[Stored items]
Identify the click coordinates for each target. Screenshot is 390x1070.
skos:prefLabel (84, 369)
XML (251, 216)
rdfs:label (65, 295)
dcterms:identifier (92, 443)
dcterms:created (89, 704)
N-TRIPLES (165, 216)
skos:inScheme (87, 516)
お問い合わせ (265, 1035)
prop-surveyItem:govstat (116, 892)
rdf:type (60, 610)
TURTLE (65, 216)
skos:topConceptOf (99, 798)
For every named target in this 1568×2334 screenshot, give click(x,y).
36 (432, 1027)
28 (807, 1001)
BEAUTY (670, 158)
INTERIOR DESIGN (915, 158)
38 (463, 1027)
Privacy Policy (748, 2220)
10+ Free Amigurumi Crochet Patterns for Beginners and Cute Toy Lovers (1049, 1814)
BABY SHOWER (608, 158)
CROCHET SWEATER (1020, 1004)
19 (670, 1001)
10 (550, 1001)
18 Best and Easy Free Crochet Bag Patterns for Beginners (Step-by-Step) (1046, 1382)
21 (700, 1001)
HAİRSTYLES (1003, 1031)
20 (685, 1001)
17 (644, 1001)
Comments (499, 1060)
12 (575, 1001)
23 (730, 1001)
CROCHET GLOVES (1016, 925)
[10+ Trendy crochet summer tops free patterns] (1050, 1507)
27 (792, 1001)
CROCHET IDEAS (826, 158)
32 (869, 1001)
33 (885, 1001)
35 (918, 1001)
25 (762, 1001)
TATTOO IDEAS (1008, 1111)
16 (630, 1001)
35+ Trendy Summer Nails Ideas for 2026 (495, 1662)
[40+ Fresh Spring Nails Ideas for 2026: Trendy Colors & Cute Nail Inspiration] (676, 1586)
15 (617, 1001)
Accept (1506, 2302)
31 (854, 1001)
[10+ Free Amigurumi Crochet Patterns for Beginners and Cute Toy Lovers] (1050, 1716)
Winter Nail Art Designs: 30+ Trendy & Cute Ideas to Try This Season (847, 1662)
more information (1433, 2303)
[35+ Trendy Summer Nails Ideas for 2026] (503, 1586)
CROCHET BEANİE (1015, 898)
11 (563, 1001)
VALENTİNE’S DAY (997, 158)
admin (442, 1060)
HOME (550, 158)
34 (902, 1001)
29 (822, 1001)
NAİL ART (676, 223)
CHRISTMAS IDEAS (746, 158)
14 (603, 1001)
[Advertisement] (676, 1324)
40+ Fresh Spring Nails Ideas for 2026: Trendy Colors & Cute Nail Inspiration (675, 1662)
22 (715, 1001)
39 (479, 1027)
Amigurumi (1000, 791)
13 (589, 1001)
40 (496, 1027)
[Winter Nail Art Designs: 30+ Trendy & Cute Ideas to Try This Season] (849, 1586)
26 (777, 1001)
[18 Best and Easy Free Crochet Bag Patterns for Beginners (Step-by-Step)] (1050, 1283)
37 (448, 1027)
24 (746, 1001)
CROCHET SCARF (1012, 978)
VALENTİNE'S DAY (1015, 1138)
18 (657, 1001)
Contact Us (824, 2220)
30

WHAT THIS TASK INVOLVES: Each of the records should be written out precisely as given.

ANSWER BOX:
Identify the click coordinates for each target. Screenshot is 390x1070.
skos:prefLabel (84, 369)
XML (251, 216)
rdfs:label (65, 295)
dcterms:identifier (92, 443)
dcterms:created (89, 704)
N-TRIPLES (165, 216)
skos:inScheme (87, 516)
お問い合わせ (265, 1035)
prop-surveyItem:govstat (116, 892)
rdf:type (60, 610)
TURTLE (65, 216)
skos:topConceptOf (99, 798)
For every named target in this 1568×2334 screenshot, give click(x,y).
36 (432, 1027)
28 (807, 1001)
BEAUTY (670, 158)
INTERIOR DESIGN (915, 158)
38 (463, 1027)
Privacy Policy (748, 2220)
10+ Free Amigurumi Crochet Patterns for Beginners and Cute Toy Lovers (1049, 1814)
BABY SHOWER (608, 158)
CROCHET SWEATER (1020, 1004)
19 (670, 1001)
10 (550, 1001)
18 Best and Easy Free Crochet Bag Patterns for Beginners (Step-by-Step) (1046, 1382)
21 (700, 1001)
HAİRSTYLES (1003, 1031)
20 (685, 1001)
17 (644, 1001)
Comments (499, 1060)
12 (575, 1001)
23 (730, 1001)
CROCHET GLOVES (1016, 925)
[10+ Trendy crochet summer tops free patterns] (1050, 1507)
27 (792, 1001)
CROCHET IDEAS (826, 158)
32 (869, 1001)
33 (885, 1001)
35 (918, 1001)
25 (762, 1001)
TATTOO IDEAS (1008, 1111)
16 (630, 1001)
35+ Trendy Summer Nails Ideas for 2026 (495, 1662)
[40+ Fresh Spring Nails Ideas for 2026: Trendy Colors & Cute Nail Inspiration] (676, 1586)
15 (617, 1001)
Accept (1506, 2302)
31 (854, 1001)
[10+ Free Amigurumi Crochet Patterns for Beginners and Cute Toy Lovers] (1050, 1716)
Winter Nail Art Designs: 30+ Trendy & Cute Ideas to Try This Season (847, 1662)
more information (1433, 2303)
[35+ Trendy Summer Nails Ideas for 2026] (503, 1586)
CROCHET BEANİE (1015, 898)
11 (563, 1001)
VALENTİNE’S DAY (997, 158)
admin (442, 1060)
HOME (550, 158)
34 (902, 1001)
29 (822, 1001)
NAİL ART (676, 223)
CHRISTMAS IDEAS (746, 158)
14 (603, 1001)
[Advertisement] (676, 1324)
40+ Fresh Spring Nails Ideas for 2026: Trendy Colors & Cute Nail Inspiration (675, 1662)
22 (715, 1001)
39 (479, 1027)
Amigurumi (1000, 791)
13 (589, 1001)
40 (496, 1027)
[Winter Nail Art Designs: 30+ Trendy & Cute Ideas to Try This Season] (849, 1586)
26 (777, 1001)
[18 Best and Easy Free Crochet Bag Patterns for Beginners (Step-by-Step)] (1050, 1283)
37 (448, 1027)
24 (746, 1001)
CROCHET SCARF (1012, 978)
VALENTİNE'S DAY (1015, 1138)
18 (657, 1001)
Contact Us (824, 2220)
30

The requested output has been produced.